10 octobre 1947. Un film noir sur un champ de foire, voilà qui peut être intéressant. Le passant solitaire a gardé une âme d’enfant et faire se percuter drame et innocence lui parle. Direction le Mayfair pour découvrir ce Nightmare Alley signé Edmund Goulding avec Tyrone Power et Coleen Gray.
Critique d’époque :
« Tyrone Power has that mystical glint in his eyes again in Nightmare Alley, but there’s a world of difference between his motives in the new Twentieth Century-Fox production, which opened yesterday at the Mayfair, and last year’s The Razor’s Edge.
This time Mr. Power is playing an utterly reprehensible charlatan out to bilk gullible rich folk seeking solace with his artfully contrived manifestations of metaphysical powers. Despite his grandiose scheming, however, Stan Carlisle’s spiritualistic presentations never carry him beyond high-paying supper club engagements. For, as he is about to execute his greatest coup, his wife and reluctant accomplice is suddenly conscience-stricken by the enormity of Stan’s evil purpose.

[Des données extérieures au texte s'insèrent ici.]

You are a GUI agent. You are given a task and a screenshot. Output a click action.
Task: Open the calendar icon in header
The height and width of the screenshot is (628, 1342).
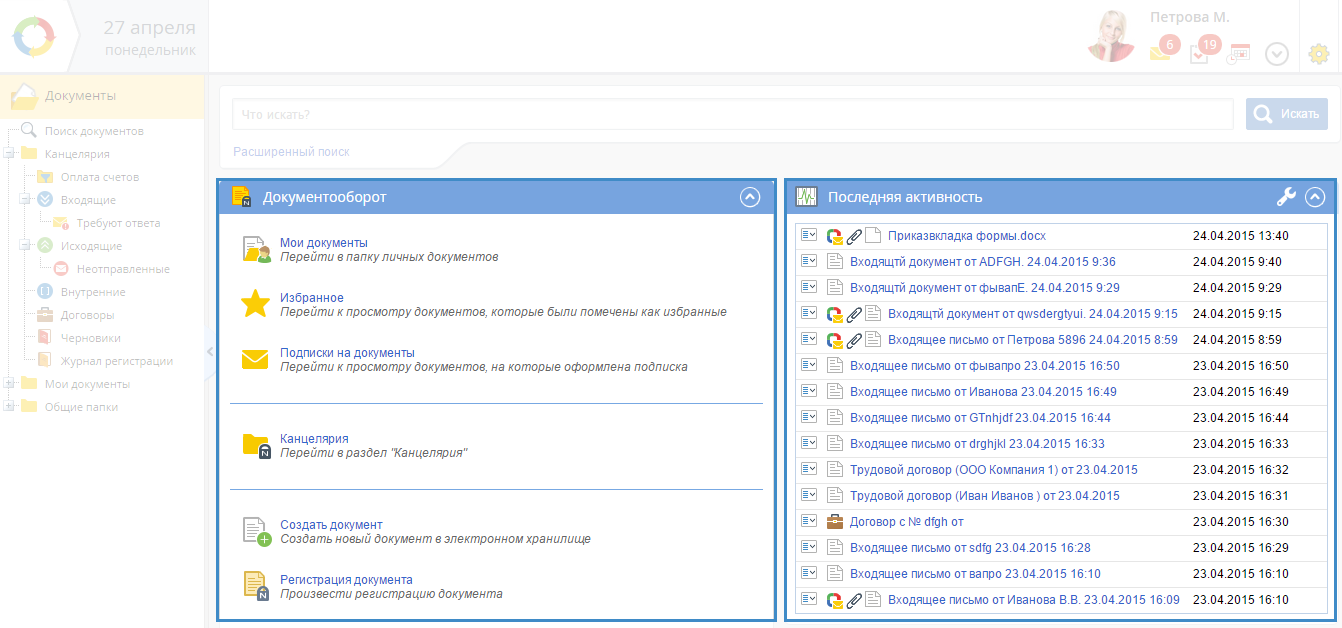click(x=1239, y=54)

If one can take any moral value out of Nightmare Alley it would seem to be that a terrible retribution is the inevitable consequence for he who would mockingly attempt to play God. Otherwise, the experience would not be very rewarding for, despite some fine and intense acting by Mr. Power and others, this film traverses distateful dramatic ground and only rarely does it achieve any substance as entertainment.
In his direction Edmund Goulding makes good use of « Nightmare Alley’s » carnival atmosphere and the screen play by Jules Furthman retains most of the spirit of the novel, though it has toned down some of the characters. But, like the book, the film is productive of its moments of shock and revulsion. There is, in fact, little in the way of human wickedness that Mr. Power doesn’t do as the slick-tongued carnival spieler who uses his blandishments on an amorous mind reader to obtain the secret code that once made Zeena and her now whisky-sodden husband a topflight mentalist act.
Mr. Power has a juicy role and sinks his teeth into it, performing with considerable versatility and persuasiveness.Joan Blondell, as the duped mind reader, gives a good, earthy characterization. Helen Walker, playing a phony psychologist who outwits Stan Carlisle in his biggest swindle attempt, is cool and poised as the role demands. But Coleen Gray, while appealing as the innocent sideshow girl Stan is forced into marrying, betrays lack of experience and dramatic expression in her one pivotal scene with Mr. Power when she is trying to make him realize that his travesty of Divine power will end disastrously ». Par T.M.P. pour le New York Times.
Nightmare Alley souffre, aux dires de T.M.P., du même mal que le roman dont il est tiré à savoir un manque de ressort dramatique conséquent. Si l’interprétation est, dans son ensemble, de qualité, le chroniqueur n’hésite pas à égratigner Coleen Gray qu’il juge sans expérience.